**TEXTO:**
-.-.-

A pré-sobremesa do menu feita com alcachofra, caramelo salgado e cerveja vermelha
Antes do término do repasto da noite, foi a vez do chef italiano mostrar, uma vez mais, a sua cozinha através da alcachofra com caramelo salgado e cerveja vermelha, onde a colher deve ir até ao fundo, para melhor saborear o conjunto das três camadas de sabores em relação os quais a célebre frase de Fernando Pessoa se aplica na perfeição: “Primeiro estranha-se, depois entranha-se”.
O tirami-sud que rematou o repasto da noite
Para sobremesa, Alessandro Negrini fez um guloso q.b. tirami-sud de mascarpone e iogurte, biscoito de café, ricota aromatizada com bergamota e alcaparras confitadas em mel, que rematou o repasto no Feitoria, no Altis Belém Hotel & Spa, onde este menu permanece até ao dia 27 de maio, no âmbito da 2.ª da Nespresso Gourmet Weeks, pelo valor de 95€ por pessoa (as bebidas não estão incluídas). A reserva pode ser feita através do 210 400 207 ou do site do restaurante (em baixo).

-.-.-

**TAREFAS A REALIZAR:**
A) Reproduza o excerto do texto sobre as sobremesas do Feitoria compreendido entre "O tirami-sud que" e "restaurante (em baixo).", ambos incluídos.
B) Prossiga o texto sobre as sobremesas do Feitoria a partir do ponto em que termina.

**DADOS:**

-.-.-

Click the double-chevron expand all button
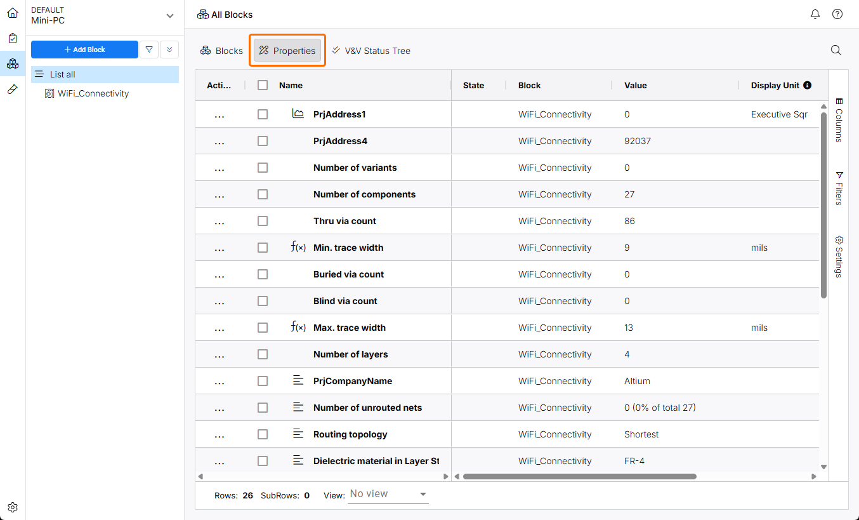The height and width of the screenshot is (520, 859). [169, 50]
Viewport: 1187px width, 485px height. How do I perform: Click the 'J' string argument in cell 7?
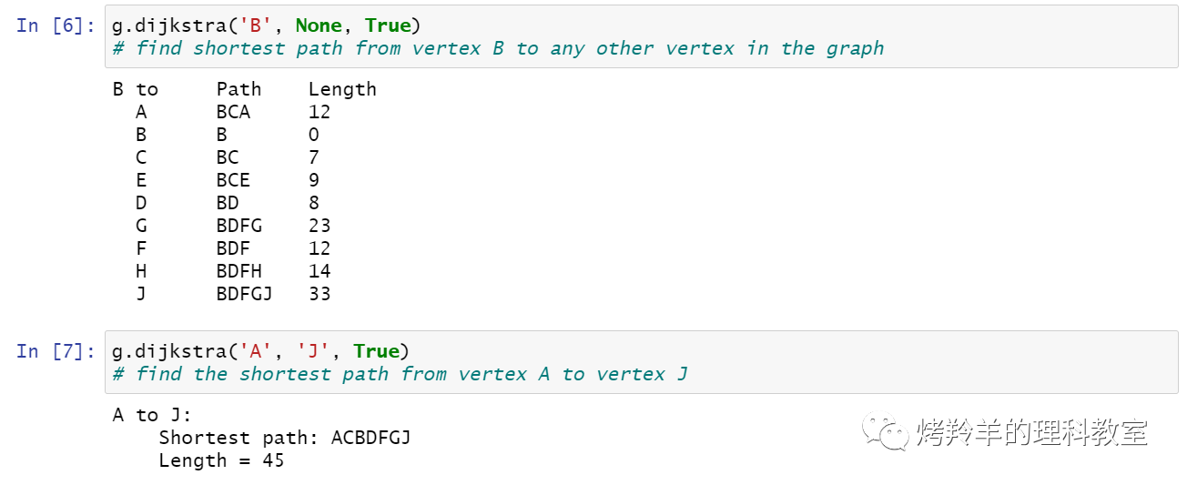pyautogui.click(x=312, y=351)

-.-.-

**RESPOSTAS POR TAREFA:**
A)
O tirami-sud que rematou o repasto da noite
Para sobremesa, Alessandro Negrini fez um guloso q.b. tirami-sud de mascarpone e iogurte, biscoito de café, ricota aromatizada com bergamota e alcaparras confitadas em mel, que rematou o repasto no Feitoria, no Altis Belém Hotel & Spa, onde este menu permanece até ao dia 27 de maio, no âmbito da 2.ª da Nespresso Gourmet Weeks, pelo valor de 95€ por pessoa (as bebidas não estão incluídas). A reserva pode ser feita através do 210 400 207 ou do site do restaurante (em baixo).

B)
A prova da Sovina API feita pelo chef italiano
Ao longo do jantar, André Figuinha, escanção do Feitoria, brindou os presentes com um roteiro vínico – e não só – pelo país, abrindo as hostes com uma cerveja artesanal portuense, a Sovina, feita ao estilo IPA, iniciais de Indian Pale Ale cujo sabor se revela ligeiramente amargo, tendo feito uma boa harmonização com o pimento crocante, à qual seguiu-se o Vale das Areais Colheita 2013, um monocasta de Lisboa feito a partir de Fernão Pires, para combinar com a enguia fumada do chef anfitrião. De novo a norte, desta vez rumo ao Douro, André Figuinha usou o Covela Reserva 2013, um blend composto pelas castas Avesso e Chardonnay, na combinação com a sopa Etruria de Alessadro Negrini, e o Dona Florinda 2012, da Quinta do Côro,do Ribatejo, feito com Encruzado, Verdelho e Arinto, eleito na conciliação com o pregado e o carabineiro de João Rodrigues (leia aqui a entrevista da Mutante publicada em 2014). Para a presa de porco alentejano, o escanção escolheu um casamento de truz: Poço do Lobo Reserva 2012, um vinho da região da Bairrada feito com Baga, Touriga Nacional e Cabernet Sauvignon. À hora da sobremesa, criada pelo chef italiano, André Figuinha optou pelo Cossart Gordon Bual 10 anos, um Vinho da Madeira que se revelou uma excelente escolha para este final.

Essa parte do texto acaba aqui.